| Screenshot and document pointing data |
[START]
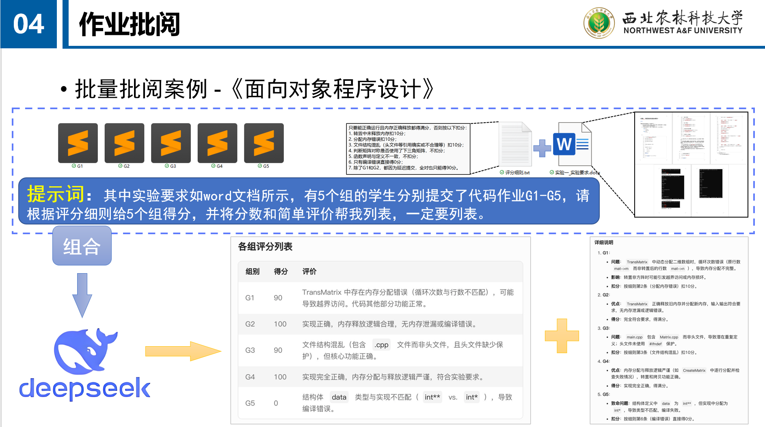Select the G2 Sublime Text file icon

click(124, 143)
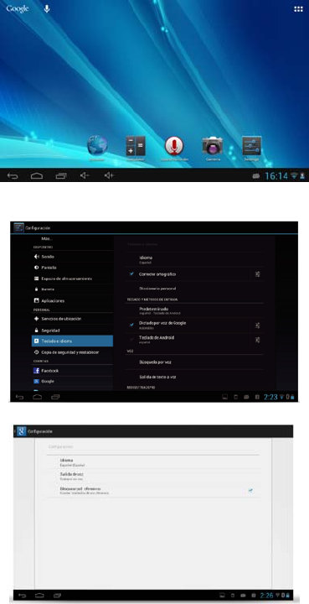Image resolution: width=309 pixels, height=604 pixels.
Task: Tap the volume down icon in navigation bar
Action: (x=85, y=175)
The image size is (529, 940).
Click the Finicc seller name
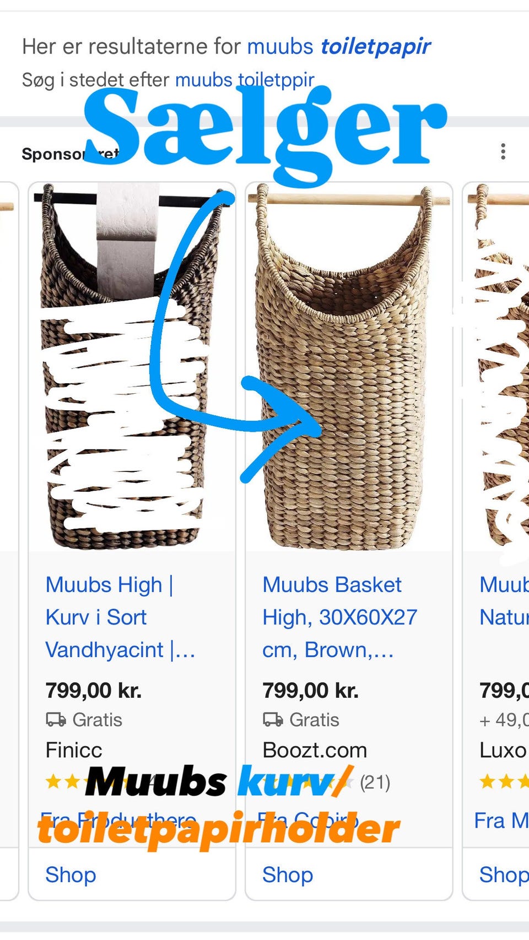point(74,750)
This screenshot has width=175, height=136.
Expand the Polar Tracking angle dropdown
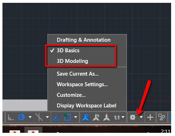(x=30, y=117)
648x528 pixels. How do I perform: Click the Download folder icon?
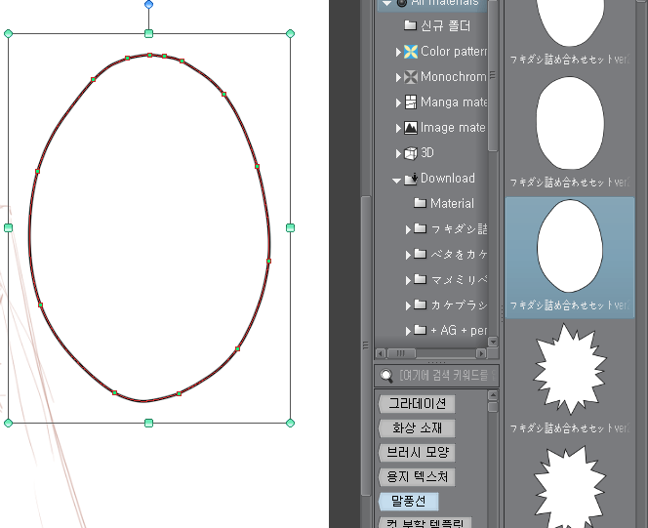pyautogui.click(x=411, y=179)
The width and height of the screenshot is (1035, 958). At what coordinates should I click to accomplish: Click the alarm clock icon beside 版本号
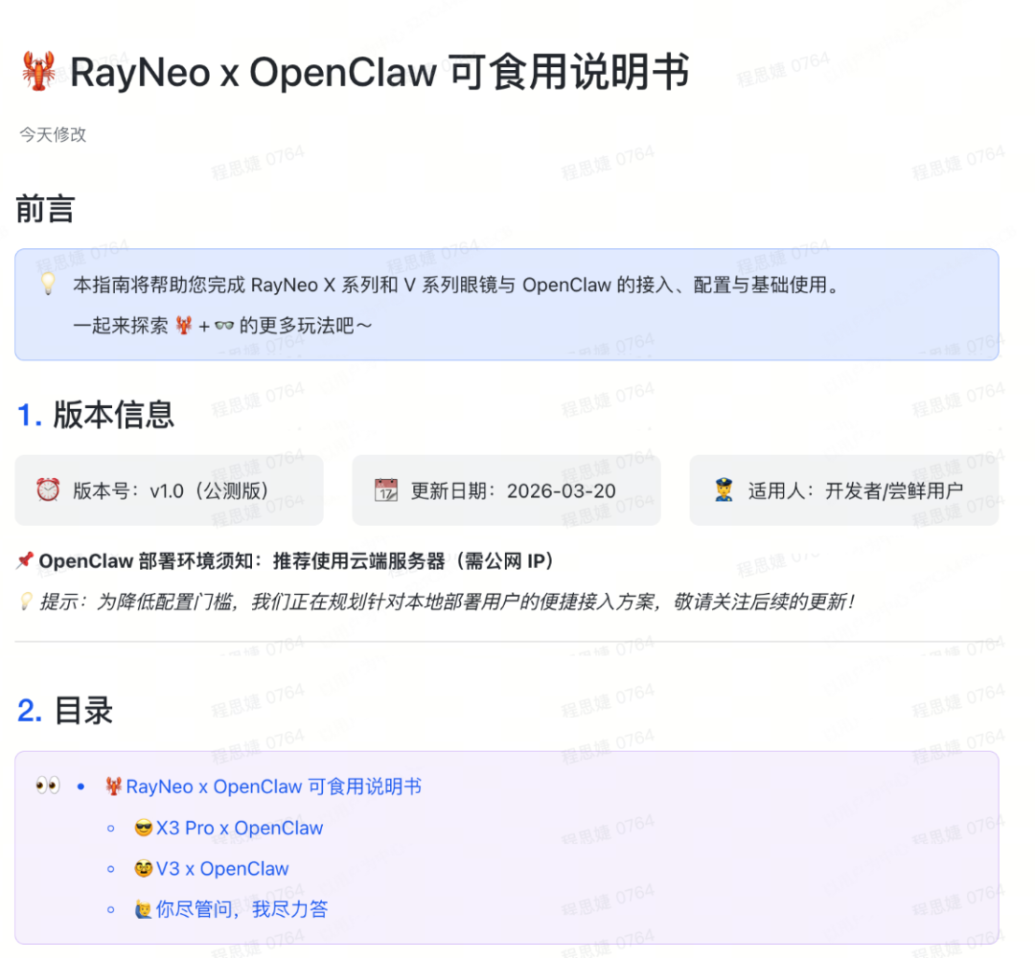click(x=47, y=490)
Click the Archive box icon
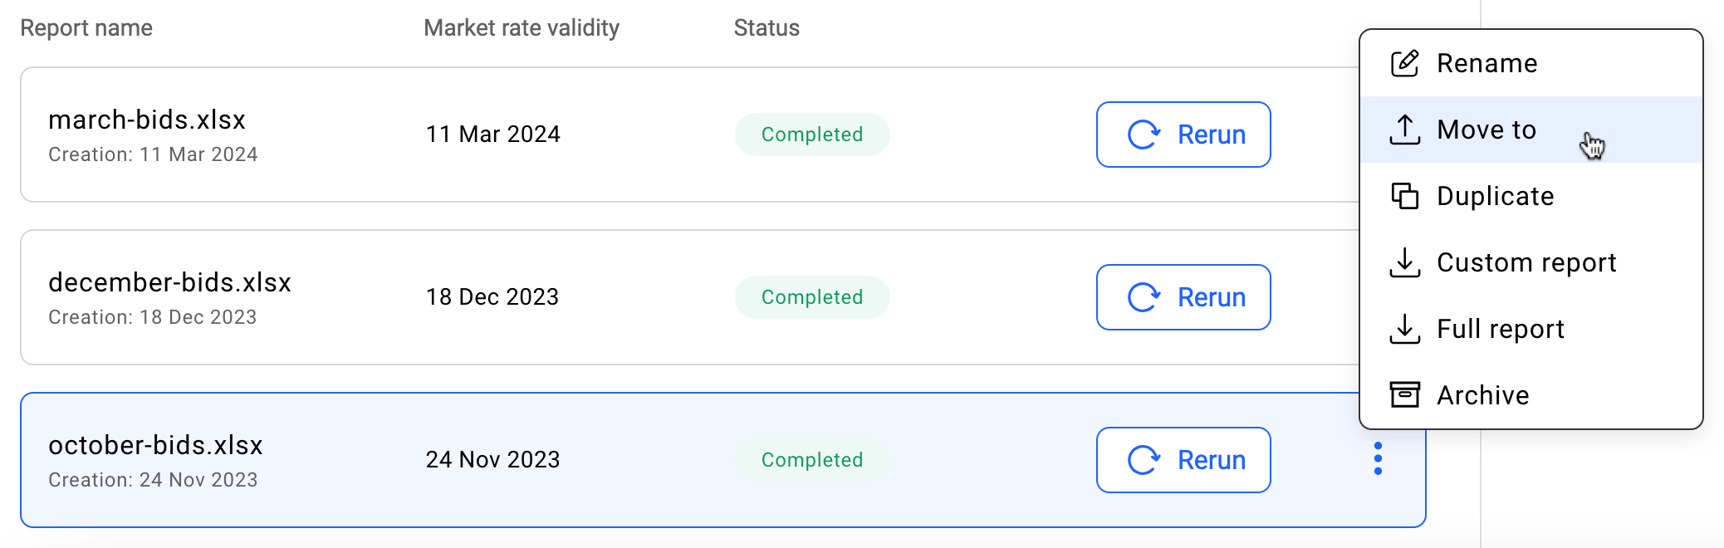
[END]
| WHAT THE TASK REQUIRES |
Write out all of the lines above word for word, omitting the pictures.

| TASK ANSWER |
Select the G2 Sublime Text file icon

click(124, 143)
Image resolution: width=309 pixels, height=604 pixels.
Task: Tap the volume down icon in navigation bar
Action: (x=85, y=175)
The image size is (529, 940).
Click the Finicc seller name
point(74,750)
This screenshot has width=175, height=136.
Expand the Polar Tracking angle dropdown
(x=30, y=117)
648x528 pixels. How do I perform: Click the Download folder icon?
pyautogui.click(x=411, y=179)
The width and height of the screenshot is (1035, 958). At what coordinates should I click to accomplish: Click the alarm clock icon beside 版本号
click(x=47, y=490)
Click the Archive box icon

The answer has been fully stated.